Reed Hastings has a new bedfellow who tends to make media mavens nervous. Corporate raider Carl Icahn disclosed Wednesday that he holds nearly 10% of Netflix, which Hastings founded and runs, and may push for a sale or merger.
The news buoyed Netflix’s volatile shares, which surged by 20% in midday trading. They settled up 14% at $79.24, a standout in an overall soft market.
A Securities and Exchange Commission filing Wednesday revealed that Icahn snapped up 5.5 million shares — or 9.98% — of Netflix in a series of transactions between Sept. 4 and Oct. 25. He thinks the stock is undervalued and the company “may hold significant strategic value for a variety of significantly larger companies that are engaging in more direct competition with one another due to the evolution of the internet, mobile, and traditional industry,” according to the SEC filing.

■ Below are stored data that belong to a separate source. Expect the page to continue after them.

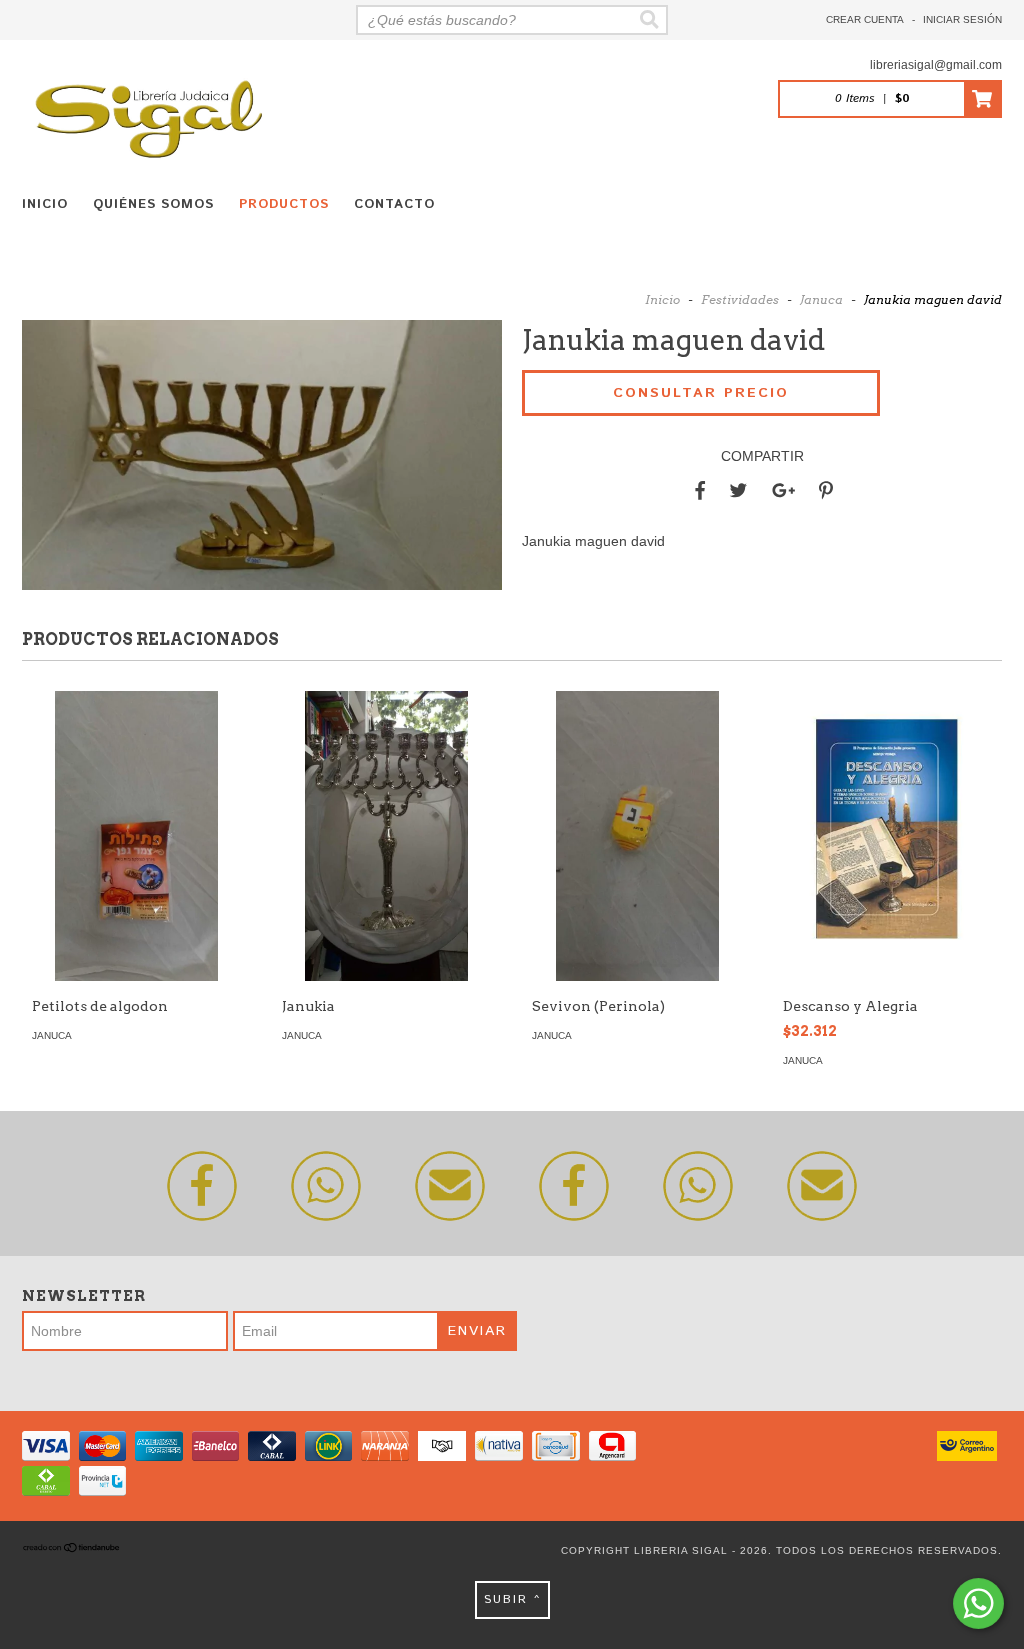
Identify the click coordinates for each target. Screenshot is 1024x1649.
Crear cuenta (865, 19)
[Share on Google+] (783, 491)
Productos (284, 204)
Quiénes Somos (153, 204)
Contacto (394, 204)
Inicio (45, 204)
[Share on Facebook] (700, 491)
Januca (821, 299)
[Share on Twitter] (738, 491)
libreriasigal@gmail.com (936, 65)
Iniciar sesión (962, 19)
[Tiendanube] (72, 1550)
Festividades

Icahn is “considering ways for the issuer to maximize shareholder value but reached no conclusion” and “may in the future seek to have discussions” with Netflix, the filing added.
For decades, Icahn has been buying into companies he considers undervalued and poorly managed and pressures execs to change course or sell. He’s had mixed results in the showbiz space, with high-profile runs at Time Warner, Blockbuster and most recently, Lionsgate.
But Netflix seems an ideal target. The stock traded at close to $300 in the summer of 2011 but has been driven down by strategic missteps that alienated customers as well as competition from video-on-demand, Hulu, Amazon and others. It still has a strong following on Wall Street, but took another big hit last week when it fell short of its own predictions for new subscribers in the third quarter.
But takeover chatter with Microsoft, Comcast and Apple rumored to be possible buyers routinely pumps up the stock. Icahn’s appearance will add fuel to the speculation.